Walk your organization function by function and write down every data source: intake forms, case notes, the donor database, the email newsletter list, the volunteer roster, grant-reporting spreadsheets, the shared inbox, paper files in a cabinet. For each, capture where it lives (which system, cloud or on-premises or paper), who owns it (a named person, not "the team"), what's in it, and how sensitive it is. This is exactly the practice enterprise data teams call an "AI-ready data inventory" — you are doing the same thing, just lean (BigID, 2025; NonProfit PRO, 2025).
DATA INVENTORY — what feeds the map
┌─────────────┬──────────────┬──────────────┬───────────────┐
│ Source │ Where it │ Owner │ Sensitivity │
│ (what) │ lives │ (named) │ (P/I/C/HS) │
├─────────────┼──────────────┼──────────────┼───────────────┤
│ Case notes │ Apricot │ Program Dir. │ Highly Sens. │
│ Donor gifts │ Raiser's Edge│ Dev. Director │ Confidential │
│ Newsletter │ Mailchimp │ Comms lead │ Internal │
│ Annual rpt │ Website │ Comms lead │ Public │
└─────────────┴──────────────┴──────────────┴───────────────┘A one-page inventory that names a human owner for every data set. Ownership is what makes a rule enforceable — "everyone is responsible" means no one is.
An expensive data-governance platform bought before anyone has written down what data the organization actually holds. Tools do not create the inventory; people do. Start with a spreadsheet.
Don't aim for perfect on day one. A first inventory listing your top 10–15 data sources, made in 45 minutes, is worth more than a "complete" one that never gets finished. Mark gaps as "unknown — to investigate" and move on.
4D tie-in — Delegation: You cannot decide what to safely hand to AI (Delegation) until you know what each data set contains and how sensitive it is. The inventory is the precondition for every other decision in the kit.

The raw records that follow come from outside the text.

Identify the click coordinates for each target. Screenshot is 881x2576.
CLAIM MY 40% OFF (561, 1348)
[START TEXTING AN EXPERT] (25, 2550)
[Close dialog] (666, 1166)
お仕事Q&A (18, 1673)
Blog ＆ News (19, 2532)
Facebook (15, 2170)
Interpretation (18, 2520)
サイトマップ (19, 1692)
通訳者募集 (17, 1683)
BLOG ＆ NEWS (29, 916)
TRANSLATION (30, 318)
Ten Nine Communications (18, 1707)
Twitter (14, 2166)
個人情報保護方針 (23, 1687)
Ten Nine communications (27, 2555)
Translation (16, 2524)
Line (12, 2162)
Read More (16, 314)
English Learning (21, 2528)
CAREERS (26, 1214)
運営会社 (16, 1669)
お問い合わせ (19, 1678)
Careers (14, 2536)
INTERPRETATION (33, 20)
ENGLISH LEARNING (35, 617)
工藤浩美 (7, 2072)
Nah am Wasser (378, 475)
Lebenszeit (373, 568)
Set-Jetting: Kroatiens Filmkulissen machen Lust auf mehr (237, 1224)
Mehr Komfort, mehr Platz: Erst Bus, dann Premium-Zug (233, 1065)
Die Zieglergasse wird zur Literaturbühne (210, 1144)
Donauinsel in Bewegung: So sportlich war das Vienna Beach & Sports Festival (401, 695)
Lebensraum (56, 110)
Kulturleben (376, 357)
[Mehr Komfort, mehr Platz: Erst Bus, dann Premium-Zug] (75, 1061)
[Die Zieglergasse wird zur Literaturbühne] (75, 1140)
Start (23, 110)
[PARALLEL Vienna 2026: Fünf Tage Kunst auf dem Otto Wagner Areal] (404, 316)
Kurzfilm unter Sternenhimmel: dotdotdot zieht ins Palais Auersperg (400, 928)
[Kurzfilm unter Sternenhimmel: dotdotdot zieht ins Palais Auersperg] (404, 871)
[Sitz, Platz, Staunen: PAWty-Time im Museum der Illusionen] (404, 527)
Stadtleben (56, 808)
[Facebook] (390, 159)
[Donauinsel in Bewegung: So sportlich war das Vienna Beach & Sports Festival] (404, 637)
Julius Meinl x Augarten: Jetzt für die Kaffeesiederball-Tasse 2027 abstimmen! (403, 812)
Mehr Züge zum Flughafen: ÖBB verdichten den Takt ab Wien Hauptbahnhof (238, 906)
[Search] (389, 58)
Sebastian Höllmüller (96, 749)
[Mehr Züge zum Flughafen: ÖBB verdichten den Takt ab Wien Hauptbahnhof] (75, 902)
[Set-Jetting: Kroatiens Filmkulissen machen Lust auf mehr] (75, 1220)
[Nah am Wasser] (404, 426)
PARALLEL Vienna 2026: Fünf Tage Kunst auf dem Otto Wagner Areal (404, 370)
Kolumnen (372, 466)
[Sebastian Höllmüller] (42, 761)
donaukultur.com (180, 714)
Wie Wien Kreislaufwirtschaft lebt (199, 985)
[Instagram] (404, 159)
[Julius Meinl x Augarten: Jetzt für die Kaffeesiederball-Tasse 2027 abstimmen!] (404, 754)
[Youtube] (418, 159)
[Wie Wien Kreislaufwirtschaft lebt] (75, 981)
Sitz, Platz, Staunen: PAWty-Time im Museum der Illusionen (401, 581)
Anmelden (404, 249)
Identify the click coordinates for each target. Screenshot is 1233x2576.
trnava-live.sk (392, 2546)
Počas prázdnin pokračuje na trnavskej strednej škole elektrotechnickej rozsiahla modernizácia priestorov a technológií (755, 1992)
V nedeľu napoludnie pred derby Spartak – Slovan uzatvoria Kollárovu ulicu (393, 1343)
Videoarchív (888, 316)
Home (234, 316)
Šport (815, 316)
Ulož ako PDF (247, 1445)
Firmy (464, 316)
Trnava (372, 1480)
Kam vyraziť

Part 2 — Label the Risk: Sensitivity Classification, Ownership, Access & Retention
Once you can see your data, sort it by how much harm a leak would cause. A simple four-level scale is enough for almost every non-profit:
| Level | Meaning | Non-profit examples |
|---|---|---|
| Public | Already published; no harm if seen | Annual report, public program descriptions, press releases |
| Internal | Routine internal data; mild embarrassment if leaked | Staff rosters, meeting notes, general newsletter list |
| Confidential | Real harm if leaked; donor/financial trust | Donor giving history, board minutes, budgets, contracts |
| Highly Sensitive | Could endanger a person; legal/ethical duty | Immigration status, health/mental-health records, financial distress, abuse/safety details, children's data, biometric or legal data |
The "Highly Sensitive" row is the heart of this module. These are the categories that, if exposed, can cost someone their housing, their safety, their immigration case, or their dignity. Vera Solutions' responsible-AI principles put Privacy & Data Protection at the center: collect only what you need, anonymize or encrypt sensitive data, and follow the regulations that apply to you (Vera Solutions, 2024). Data minimization — collecting only what is absolutely necessary — is the cheapest protection you have (ASU Lodestar, 2025).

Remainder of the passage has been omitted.